According to the 1980 census, Panama's indigenous population numbered slightly over 93,000, or 5 percent of the total population. Censuses showed Indians to be a declining proportion of the total population; they had accounted for nearly 6 percent of all Panamanians in 1960. The figures were only a rough estimate of the numbers of Indians in Panama, however. Precise numbers and even the exact status of several smaller tribes were uncertain, in part because many Indians were in the process of assimilation. Language, although the most certain means of identifying a person as an Indian, was by itself an unreliable guide. There were small groups of people who spoke only Spanish and yet preserved other indigenous practices and were considered Indians by their neighbors. The Guaymí, for example, showed little concern about linguistic purity and had adopted a wide variety of words of Spanish origin; nonetheless, they assiduously preserved indigenous religious belief and practice. By contrast, the far more acculturated Térraba would not use foreign words, even for nonindigenous items.
The Indian population was concentrated in the more remote regions of the country, and for most tribes, isolation was a critical element in their cultural survival. The Guaymí, numbering roughly 50,000 to 55,000, or slightly more than half of the Indian population, inhabited the remote regions of northwest Panama. The Cuna (also referred to as the Kuna) were concentrated mainly along the Caribbean coast east of Colón; their population was approximately 30,000, about one-third of all Indians.
In addition, there were a number of smaller groups scattered in the remote mountains of western Panama and the interior of Darién. The Chocó (or Embera) occupied the southeastern portion of Darién along the border with Colombia. Most were bilingual in Spanish and Chocó, and they reportedly had intermarried extensively with Colombian blacks. They appeared to be in a state of advanced acculturation.
The Bribri were a small section of the Talamanca tribe of Costa Rica. They had substantial contact with outsiders. Many were employed on banana plantations in Costa Rica, and Protestant missionaries were active among them, having made significant numbers of converts.
The Bókatá lived in eastern Bocas del Toro along the Río Calovébora. Linguistically, Bókatá speech was similar to Guaymí, but the two languages were not mutually intelligible. The tribe had not been as exposed to outsiders as had the Guaymí. In the late 1970s, there were virtually no roads through Bókatá territory; by the mid-1980s, there was a small dirt road passable only in dry weather.

### Task requirements
Continue the text on Panama's indigenous population, starting after its final sentence. The material after this point is not needed for anything here.

### Extracted information
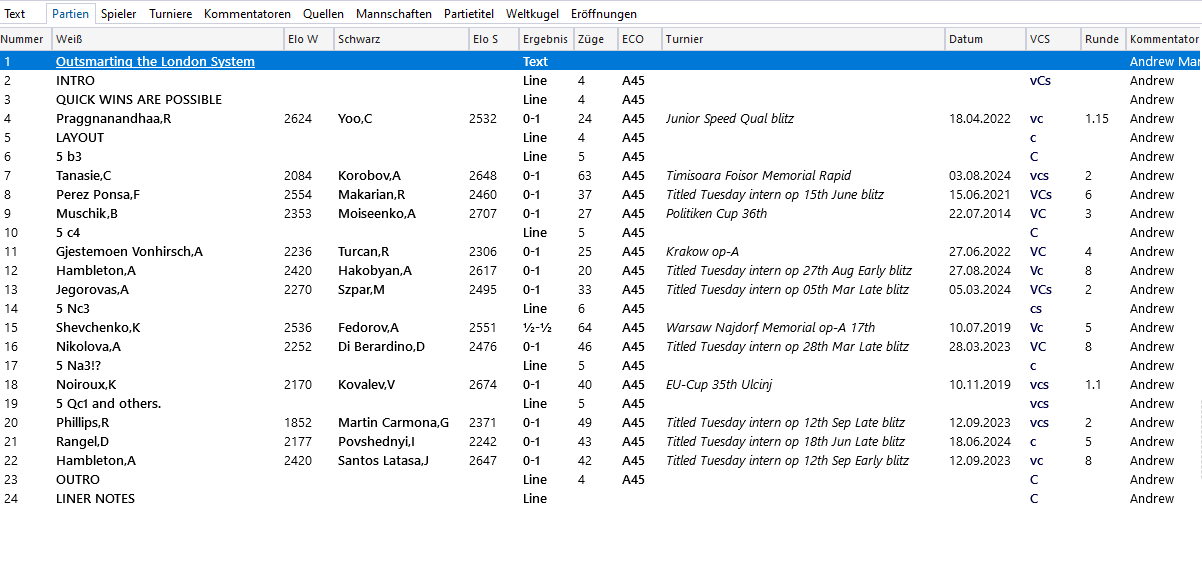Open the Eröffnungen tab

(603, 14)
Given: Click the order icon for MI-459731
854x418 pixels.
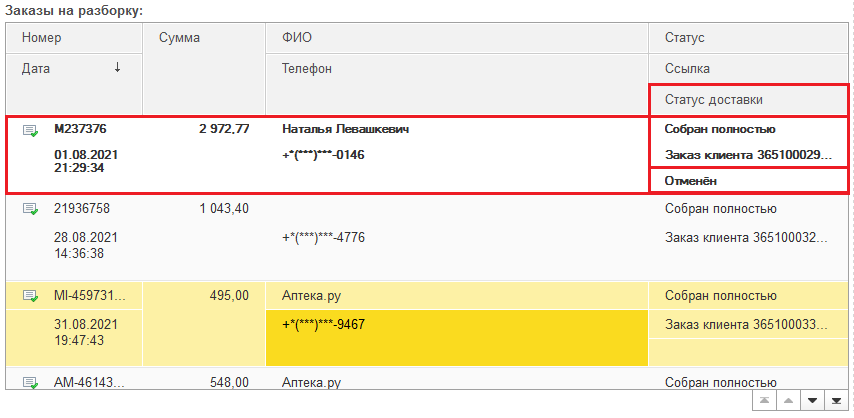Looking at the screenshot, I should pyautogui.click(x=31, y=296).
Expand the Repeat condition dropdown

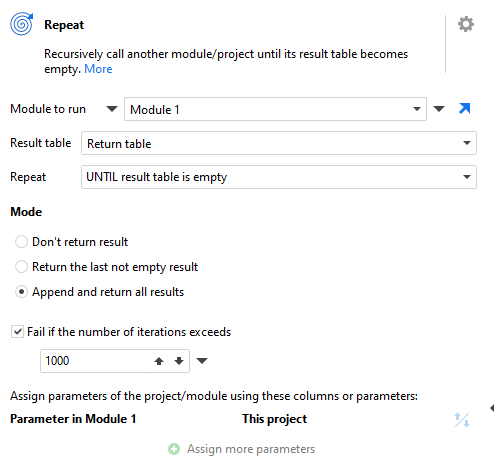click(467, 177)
==
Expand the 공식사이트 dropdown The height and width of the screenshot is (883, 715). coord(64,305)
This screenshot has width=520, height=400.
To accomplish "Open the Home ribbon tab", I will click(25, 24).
---
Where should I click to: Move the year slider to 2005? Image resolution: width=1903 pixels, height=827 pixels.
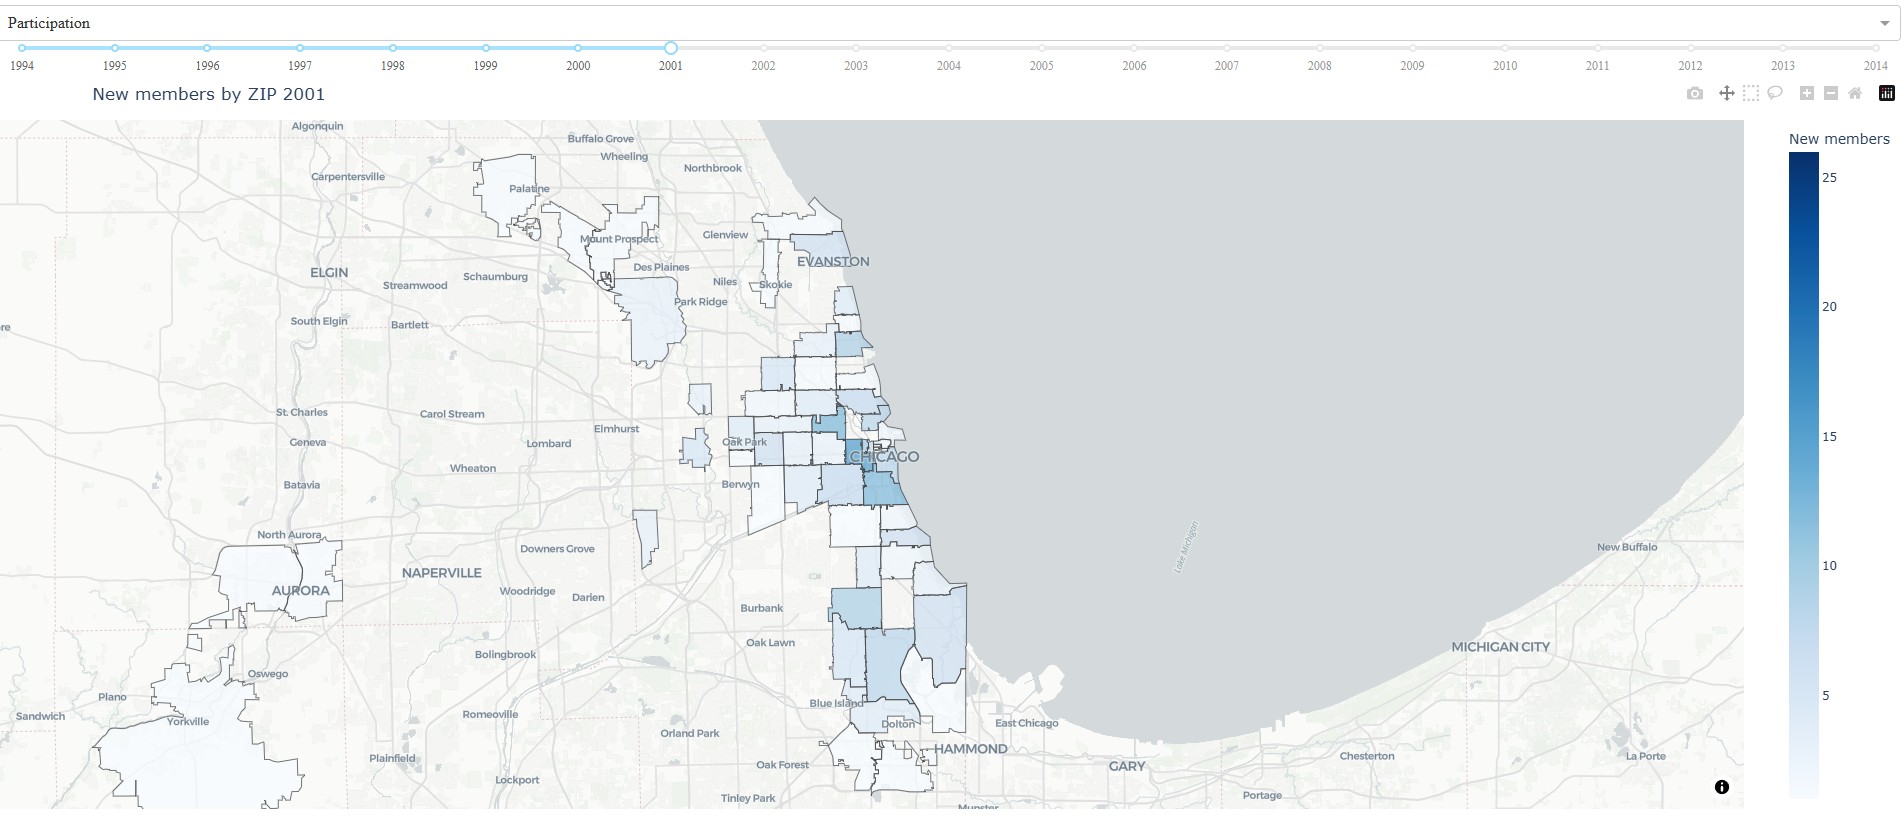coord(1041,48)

### Exercise result
The Térraba were another small tribe, living in the environs of the Río Teribe. In the twentieth century, the tribe suffered major population swings. It was decimated by recurrent tuberculosis epidemics between 1910 and 1930, but population expanded rapidly with the availability of better medical care after the 1950s. Contact with outsiders also increased. A Seventh Day Adventist mission was active in the tribe for years, and there was substantial acculturation with the dominant mestizo culture. By the late 1980s, the Térraba had abandoned most of their native crafts production, and their knowledge of the region's natural history was declining. They even looted their ancestral burial mounds for gold to sell. They refused employment on nearby banana plantations until the early 1970s, when a flood swept away most of the alluvial soil they had farmed. The Guaymí attempted to include the Térraba in Guaymí territory, but the Térraba stoutly resisted these efforts.
All of the tribes were under the jurisdiction of both the provincial and national governments. The Indigenous Policy Section of the Ministry of Government and Justice bore primary responsibility for coordinating programs that affected Indians, serving as a liaison between the tribes and the national government. There were a number of special administrative arrangements made for those districts in which Indians constituted the majority of the population. The 1972 Constitution required the government to establish reserves (comarcas) for indigenous tribes, but the extent to which this mandate had been implemented varied. By the mid-1980s, the Cuna were established in the Comarca de San Blas and the Chocó had government approval for official recognition of their own comarca in Darién. The Guaymí and the government continued negotiations about the extent of Guaymí territory. The Guaymí contended that government proposals would leave about half the tribe outside the boundaries of the reserve.
Indian education has frequently been under the de facto control of missionaries. The national government made a late entry into the field, but by the late 1970s there were nearly 200 Indian schools with nearly 15,000 students. Nevertheless, illiteracy among Indians over 10 years of age was almost 80 percent, in comparison with less than 20 percent in the population at large.